Jeffrey Ladish comments on Help keep AI under human control: Palisade Research 2026 fundraiser

Jeffrey Ladish 19 Dec 2025 22:12 UTC
12 points
−2
I think your story is missing some important context about Steve. In a previous class, Steve was given some cybersecurity challenges, and told to solve them. Each challenge was hosted on a VM. One of the VMs didn’t start. Steve hacked the VM that controlled all the other ones, which the teacher had accidentally left unsecured, and had used the hacked controller VM to print the solution without needing to solve the problem he was being tested on.

Some researchers saw this and thought it was pretty interesting, and potentially concerning that Steve-type guys were learning to do this, given Steve-type guys were learning at a very fast rate and might soon surpass human abilities.

So they ran an experiment to see where Steve might hack their environments to succeed at a task in other contexts. As they expected, they found Steve did, but in some ways that surprised them. They also tested some of Steve’s peers. Most of them didn’t hack their environments to succeed at a task! In particular, 4o, 3.5 and 3.7 Sonnet, and o1 all did 0 of these “hacking” behaviors. Why not? They were given the same instructions. Were they not smart enough to figure it out? Did they interpret the instructions differently? Were they motivated by different thing? It’s particularly interesting that o1-preview showed the behaviors, but o1 didn’t, and then o3 did even more than o1-preview!

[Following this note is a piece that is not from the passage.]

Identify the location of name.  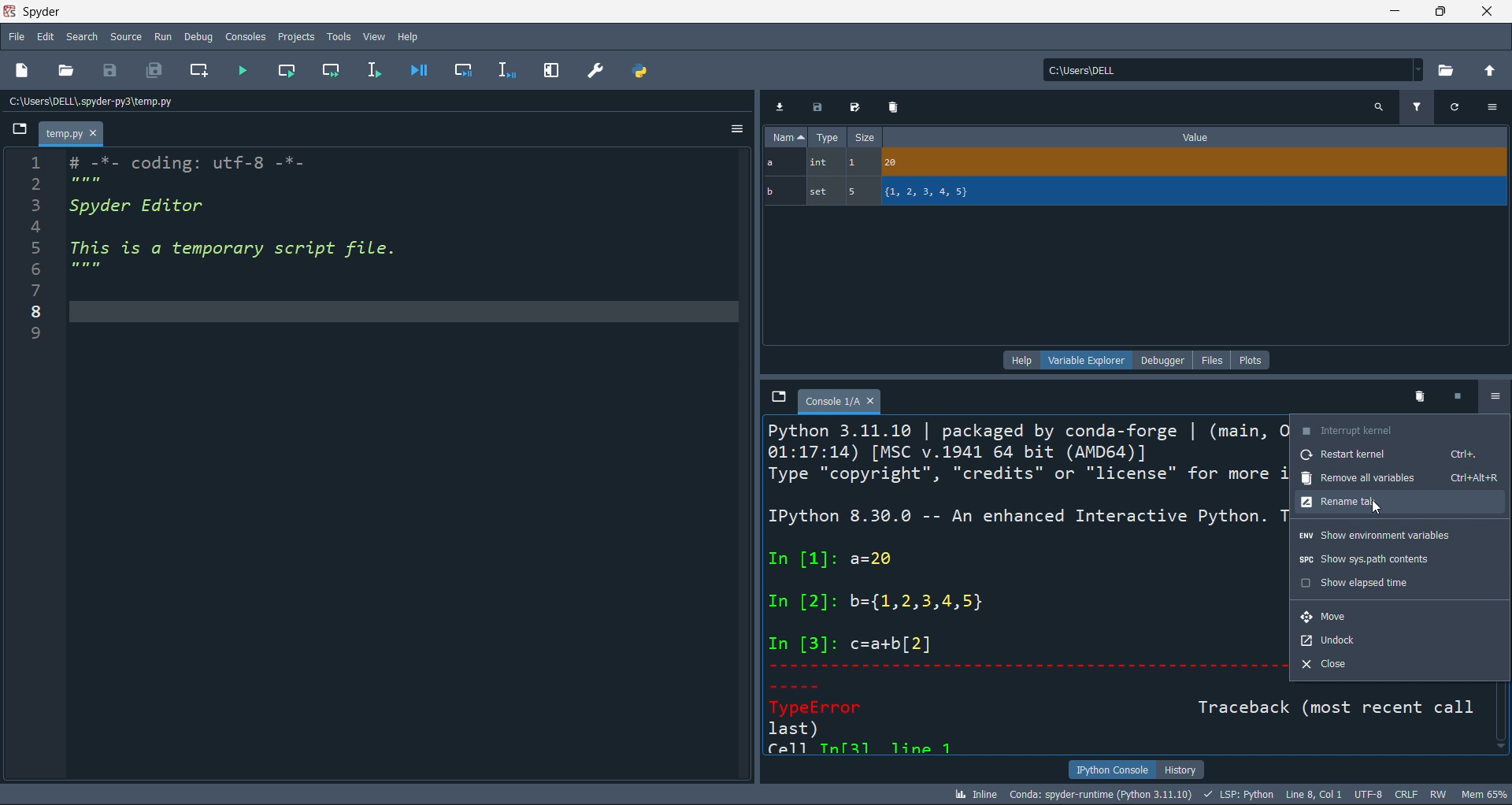
(783, 137).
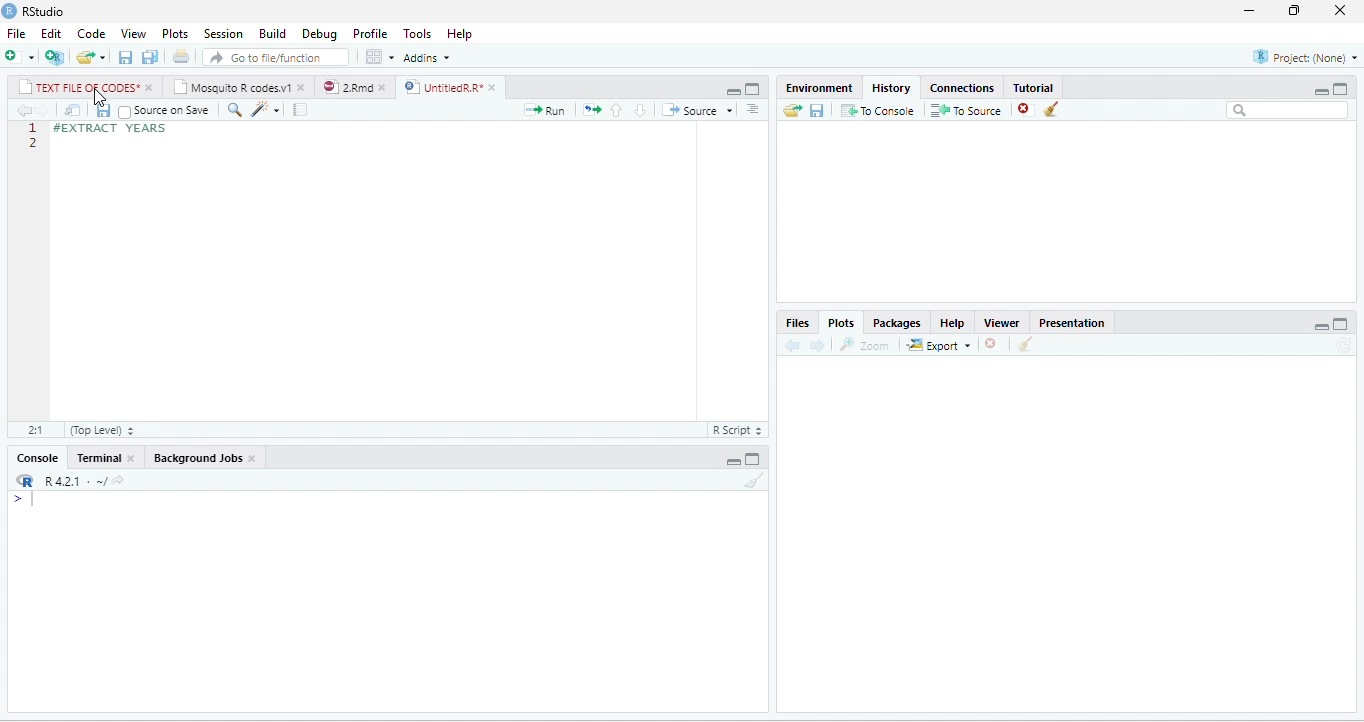 The width and height of the screenshot is (1364, 722). What do you see at coordinates (32, 135) in the screenshot?
I see `line numbering` at bounding box center [32, 135].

I don’t think all the reporting on this is great. I really like some of it and and dislike others. But I think overall people come away understanding more about models than they did before. Yes in fact some of these models are the kind of guys that will hack stuff to solve problems! Do you think that’s not true? We could be wrong about the reasons o1-preview and o3 rewrite the board. I don’t think we are but there are other reasonable ways to interpret the evidence. I expect we can clarify this with experiments that you and I would agree on. But my sense is that we have a deeper agreement about what this type of thing means, and how it should be communicated publicly.

I really want the public—and other researchers—to understand what AI models are and are not. I think the most common mistakes people think are:
1) Thinking AIs can’t really reason or think
2) Thinking AIs are more like people than they really are

In particular, on 2), people often ascribe long-term drives or intent to them in a way I think is not correct. I think they’re likely developing longer term drives / motivations, but only a little (maybe Opus 3 is an exception though I’m confused about this). The thing I would most like journalists to clarify with stuff like this is that Steve is a pretty myopic kind of guy. That’s a big reason why we can’t really evaluate whether he’s “good” or “bad” in the sense that a human might be “good” or “bad”. What we really care about is what kind of guy Steve will grow up into. I think it’s quite plausible that Steve will grow up into a guy that’s really tricky, and will totally lie and cheat to accomplish Steve’s goals. I expect you disagree about that.

It matters a lot what your priors here are. The fact that all versions of Claude don’t “cheat” at Chess is evidence that companies do have some control over shaping their AIs. GPT-5 rarely ever resists shutdown when instructed not to. Maybe it’ll be fine, and companies will figure out how to give their AIs good motivations, and they’ll learn to pursue goals intelligently while being really good guys. I doubt it, but the jury is out, and I think we should keep studying this and trying to figure it out, and do our best to get the media to understand how AI really works.
- 1a3orn 22 Dec 2025 22:12 UTC
  4 points
  2
  Parent
  
  I don’t think all the reporting on this is great. I really like some of it and and dislike others. But I think overall people come away understanding more about models than they did before. Yes in fact some of these models are the kind of guys that will hack stuff to solve problems! Do you think that’s not true?
  
  In general, you shouldn’t try to justify the publication of information as evidence that X is Y with reference to an antecedent belief you have that X is Y. You should publish information as evidence that X is Y if it is indeed evidence that X is Y.
  
  So, concretely: whether or not models are the “kind of guys” who hack stuff to solve problems is not a justification for an experiment that purports to show this; the only justification for an experiment that purports to show this is whether it actually does show this. And of course the only way an experiment can show this is if it’s actually tried to rule out alternatives—you have to look into the dark.
  
  To follow any other policy tends towards information cascades. “one argument against many” style dynamics, negative affective death spirals, and so on.